SOURCE PASSAGE -
□ □ □ □ □ □ □

What Is HSA Health Care?

When health-care arrangements known as HSAs were first introduced, their purpose was to give consumers more control of their health-care spending. The argument went that consumers who shopped for health-care services and prescription drugs with their own money would be more cost-conscious, and that eventually consumer behavior would drive down the cost of health care. Whether or not that actually happens, an HSA can be a good investment, both short- and long-term.
  1. Consumer-Driven

    • The law that created the Health Savings Account was passed in 2003 as a way to give consumers more direct control over their health-care spending. The members of Congress who backed the measure argued that consumers who spent their own money on health care, rather than their insurance company's money, would become more savvy health-care shoppers. HSAs are part of the movement toward consumer-driven health care, which also includes health reimbursement accounts and flexible-spending accounts, which are offered by many employers.

    Tax Deductible

    • One big advantage of HSAs over alternatives is a tax deduction for the money consumers put aside in their accounts. Consumers can take this tax deduction even if they do not itemize their deductions.

    Non-Covered Expenses

    • The money in an HSA must be used for medical expenses, and only those expenses not already covered by another insurance plan are eligible. That means you can use the funds in your HSA to cover the cost of the co-payment when you visit the doctor or buy a prescription. You cannot, however, double-dip by paying the full cost with your HSA funds and then submitting a claim for reimbursement by your insurance company.

    Eligibility

    • While an HSA can provide more direct control over health-care spending, these plans are not open to everyone. In order to open an HSA, you must first enroll in a high-deductible health plan. These plans are known as HDHPs in the insurance industry, so be sure to tell your insurance broker or HR department that you are interested in opening an HSA. The individual handling your health plan enrollment can steer you toward eligible plans.

□ □ □ □ □ □ □

(Stored data entries)
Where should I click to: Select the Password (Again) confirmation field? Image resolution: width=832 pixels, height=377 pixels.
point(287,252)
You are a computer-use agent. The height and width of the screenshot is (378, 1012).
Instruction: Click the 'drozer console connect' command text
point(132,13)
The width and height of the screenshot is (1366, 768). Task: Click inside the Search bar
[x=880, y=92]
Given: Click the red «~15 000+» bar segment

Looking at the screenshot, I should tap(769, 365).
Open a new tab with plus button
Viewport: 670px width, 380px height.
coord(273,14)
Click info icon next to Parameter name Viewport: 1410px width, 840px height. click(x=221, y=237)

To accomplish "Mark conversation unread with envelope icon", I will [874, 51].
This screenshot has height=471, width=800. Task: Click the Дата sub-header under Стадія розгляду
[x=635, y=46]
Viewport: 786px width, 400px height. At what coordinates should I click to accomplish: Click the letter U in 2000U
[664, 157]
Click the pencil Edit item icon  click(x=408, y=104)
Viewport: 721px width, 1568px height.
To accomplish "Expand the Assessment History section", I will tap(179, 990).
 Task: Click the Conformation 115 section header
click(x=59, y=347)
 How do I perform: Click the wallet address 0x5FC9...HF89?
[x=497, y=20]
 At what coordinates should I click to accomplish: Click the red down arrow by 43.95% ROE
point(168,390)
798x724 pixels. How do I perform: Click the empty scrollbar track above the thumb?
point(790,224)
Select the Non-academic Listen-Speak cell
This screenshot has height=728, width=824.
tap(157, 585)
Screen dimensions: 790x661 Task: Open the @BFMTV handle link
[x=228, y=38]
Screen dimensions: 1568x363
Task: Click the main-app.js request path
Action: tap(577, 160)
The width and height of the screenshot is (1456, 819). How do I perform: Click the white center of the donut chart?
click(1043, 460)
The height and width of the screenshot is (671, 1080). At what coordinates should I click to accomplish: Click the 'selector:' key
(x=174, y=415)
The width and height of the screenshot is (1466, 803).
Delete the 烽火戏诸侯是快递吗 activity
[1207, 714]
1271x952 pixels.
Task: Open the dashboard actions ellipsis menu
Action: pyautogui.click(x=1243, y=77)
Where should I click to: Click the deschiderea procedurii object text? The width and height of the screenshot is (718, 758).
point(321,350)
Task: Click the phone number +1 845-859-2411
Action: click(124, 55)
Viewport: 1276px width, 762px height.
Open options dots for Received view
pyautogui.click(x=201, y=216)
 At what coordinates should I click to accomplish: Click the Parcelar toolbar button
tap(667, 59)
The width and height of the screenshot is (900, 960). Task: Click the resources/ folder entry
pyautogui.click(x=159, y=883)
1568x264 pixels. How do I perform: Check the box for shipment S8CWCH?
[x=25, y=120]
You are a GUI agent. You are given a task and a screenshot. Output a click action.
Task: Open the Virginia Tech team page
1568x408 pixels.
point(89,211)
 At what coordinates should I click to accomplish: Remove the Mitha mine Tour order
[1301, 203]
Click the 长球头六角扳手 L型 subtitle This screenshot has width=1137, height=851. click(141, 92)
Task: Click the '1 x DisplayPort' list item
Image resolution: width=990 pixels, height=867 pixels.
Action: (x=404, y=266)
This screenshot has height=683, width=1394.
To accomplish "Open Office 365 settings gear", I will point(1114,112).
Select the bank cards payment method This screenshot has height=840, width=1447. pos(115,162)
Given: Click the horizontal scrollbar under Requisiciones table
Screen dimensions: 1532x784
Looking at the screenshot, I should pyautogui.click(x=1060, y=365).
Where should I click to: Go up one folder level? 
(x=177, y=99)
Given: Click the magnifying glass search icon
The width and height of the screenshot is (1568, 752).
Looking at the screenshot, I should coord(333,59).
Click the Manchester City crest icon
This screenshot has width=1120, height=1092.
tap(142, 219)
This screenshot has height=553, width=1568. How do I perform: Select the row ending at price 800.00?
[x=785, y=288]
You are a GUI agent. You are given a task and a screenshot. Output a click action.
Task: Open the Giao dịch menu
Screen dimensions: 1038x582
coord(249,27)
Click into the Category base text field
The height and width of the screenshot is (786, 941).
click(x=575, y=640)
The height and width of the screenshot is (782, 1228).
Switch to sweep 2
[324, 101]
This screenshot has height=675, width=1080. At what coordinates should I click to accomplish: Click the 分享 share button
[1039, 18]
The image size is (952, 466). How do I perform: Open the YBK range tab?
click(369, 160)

□ □ □ □ □ □ □

DIRECTIONS -
Proceed with the passage on HSA health care, picking up after its last sentence.

REPLY -
    Investment Options

    • HSA plans are designed to pay current medical expenses, but unlike flexible spending accounts, the unused funds in the HSA roll over from year to year. That gives the HSA an element of investment, and consumers have a number of investment options for their plans. A number of financial institutions, including banks, mutual fund companies and brokerage firms administer HSAs, and the number and type of investment options is determined by the administrator. Brokerage firms and mutual fund companies might allow you to invest your funds in stock and bond funds, while banks might limit your investment choices to money-market accounts and certificates of deposit.

    Age Flexibility

    • According to IRS guidelines, the money remaining in your HSA when you turn 65 can be used for both medical spending and for expenses unrelated to your health care. That rule allows individuals to use their HSAs as an extra IRA account. While the main purpose of an HSA is covering medical expenses not reimbursed by insurance, this investment aspect can be quite valuable, especially for younger workers who have decades to accumulate money in their accounts.